* _Assignment_
Output the opening lines of the records exactly. End with the line that contains "Click DataSourceTransactionManager in".

Data entries
____________________
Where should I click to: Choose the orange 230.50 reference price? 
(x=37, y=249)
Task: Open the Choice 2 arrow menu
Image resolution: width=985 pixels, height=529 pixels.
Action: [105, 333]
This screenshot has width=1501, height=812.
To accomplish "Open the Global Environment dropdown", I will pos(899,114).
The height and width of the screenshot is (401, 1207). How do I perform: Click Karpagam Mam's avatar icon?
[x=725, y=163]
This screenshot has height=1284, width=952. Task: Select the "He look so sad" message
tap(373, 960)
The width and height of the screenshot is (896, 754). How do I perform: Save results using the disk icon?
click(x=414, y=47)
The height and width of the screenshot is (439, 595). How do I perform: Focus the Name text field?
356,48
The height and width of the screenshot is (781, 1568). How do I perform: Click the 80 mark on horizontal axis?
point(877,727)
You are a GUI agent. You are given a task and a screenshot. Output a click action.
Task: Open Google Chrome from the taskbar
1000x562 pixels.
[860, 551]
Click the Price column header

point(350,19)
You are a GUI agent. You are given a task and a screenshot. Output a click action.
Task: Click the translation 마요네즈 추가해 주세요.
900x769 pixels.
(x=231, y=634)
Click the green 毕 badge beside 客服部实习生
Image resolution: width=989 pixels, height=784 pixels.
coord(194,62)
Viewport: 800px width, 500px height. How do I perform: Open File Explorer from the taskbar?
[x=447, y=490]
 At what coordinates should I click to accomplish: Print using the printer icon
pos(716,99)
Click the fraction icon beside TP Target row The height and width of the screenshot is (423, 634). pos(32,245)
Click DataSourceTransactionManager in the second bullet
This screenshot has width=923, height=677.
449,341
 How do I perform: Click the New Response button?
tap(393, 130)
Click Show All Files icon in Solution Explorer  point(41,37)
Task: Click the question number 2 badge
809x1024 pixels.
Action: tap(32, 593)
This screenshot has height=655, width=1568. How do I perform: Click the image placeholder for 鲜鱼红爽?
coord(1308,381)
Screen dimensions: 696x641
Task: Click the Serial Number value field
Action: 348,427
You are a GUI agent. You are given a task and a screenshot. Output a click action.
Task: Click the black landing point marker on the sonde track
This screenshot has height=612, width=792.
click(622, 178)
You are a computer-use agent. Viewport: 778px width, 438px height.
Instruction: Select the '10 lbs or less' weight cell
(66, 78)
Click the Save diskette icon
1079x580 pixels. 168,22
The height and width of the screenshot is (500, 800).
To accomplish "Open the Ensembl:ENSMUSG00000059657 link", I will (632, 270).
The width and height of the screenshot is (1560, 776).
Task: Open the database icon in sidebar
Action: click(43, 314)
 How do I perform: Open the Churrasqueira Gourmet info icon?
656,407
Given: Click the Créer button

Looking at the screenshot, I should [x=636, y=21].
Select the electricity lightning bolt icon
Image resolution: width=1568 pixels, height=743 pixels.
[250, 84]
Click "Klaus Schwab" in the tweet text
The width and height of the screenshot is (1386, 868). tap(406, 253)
____________________
* _Result_
Where should I click to: Choose the orange 230.50 reference price? 
(x=37, y=249)
Task: Open the Choice 2 arrow menu
Image resolution: width=985 pixels, height=529 pixels.
Action: [105, 333]
This screenshot has width=1501, height=812.
To accomplish "Open the Global Environment dropdown", I will pos(899,114).
The height and width of the screenshot is (401, 1207). How do I perform: Click Karpagam Mam's avatar icon?
[x=725, y=163]
This screenshot has height=1284, width=952. Task: Select the "He look so sad" message
tap(373, 960)
The width and height of the screenshot is (896, 754). How do I perform: Save results using the disk icon?
click(x=414, y=47)
The height and width of the screenshot is (439, 595). How do I perform: Focus the Name text field?
356,48
The height and width of the screenshot is (781, 1568). How do I perform: Click the 80 mark on horizontal axis?
point(877,727)
You are a GUI agent. You are given a task and a screenshot. Output a click action.
Task: Open Google Chrome from the taskbar
1000x562 pixels.
[860, 551]
Click the Price column header

point(350,19)
You are a GUI agent. You are given a task and a screenshot. Output a click action.
Task: Click the translation 마요네즈 추가해 주세요.
900x769 pixels.
(x=231, y=634)
Click the green 毕 badge beside 客服部实习生
Image resolution: width=989 pixels, height=784 pixels.
coord(194,62)
Viewport: 800px width, 500px height. How do I perform: Open File Explorer from the taskbar?
[x=447, y=490]
 At what coordinates should I click to accomplish: Print using the printer icon
pos(716,99)
Click the fraction icon beside TP Target row The height and width of the screenshot is (423, 634). pos(32,245)
Click DataSourceTransactionManager in the second bullet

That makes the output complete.